Material provided:
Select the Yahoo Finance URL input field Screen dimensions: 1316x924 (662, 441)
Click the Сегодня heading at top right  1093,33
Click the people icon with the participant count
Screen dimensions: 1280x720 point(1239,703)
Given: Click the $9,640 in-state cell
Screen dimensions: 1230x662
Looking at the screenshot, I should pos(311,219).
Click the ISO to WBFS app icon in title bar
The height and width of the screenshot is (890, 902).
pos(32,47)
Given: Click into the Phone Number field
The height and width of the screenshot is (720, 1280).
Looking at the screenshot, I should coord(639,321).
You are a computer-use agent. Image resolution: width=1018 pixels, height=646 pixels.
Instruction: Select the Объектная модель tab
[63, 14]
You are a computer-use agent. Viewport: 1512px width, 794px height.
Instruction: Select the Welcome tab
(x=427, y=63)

Task goal: Give the material above again, word for word.

Reply to the exercise:
Select the Yahoo Finance URL input field Screen dimensions: 1316x924 (662, 441)
Click the Сегодня heading at top right  1093,33
Click the people icon with the participant count
Screen dimensions: 1280x720 point(1239,703)
Given: Click the $9,640 in-state cell
Screen dimensions: 1230x662
Looking at the screenshot, I should pos(311,219).
Click the ISO to WBFS app icon in title bar
The height and width of the screenshot is (890, 902).
pos(32,47)
Given: Click into the Phone Number field
The height and width of the screenshot is (720, 1280).
Looking at the screenshot, I should coord(639,321).
You are a computer-use agent. Image resolution: width=1018 pixels, height=646 pixels.
Instruction: Select the Объектная модель tab
[63, 14]
You are a computer-use agent. Viewport: 1512px width, 794px height.
Instruction: Select the Welcome tab
(x=427, y=63)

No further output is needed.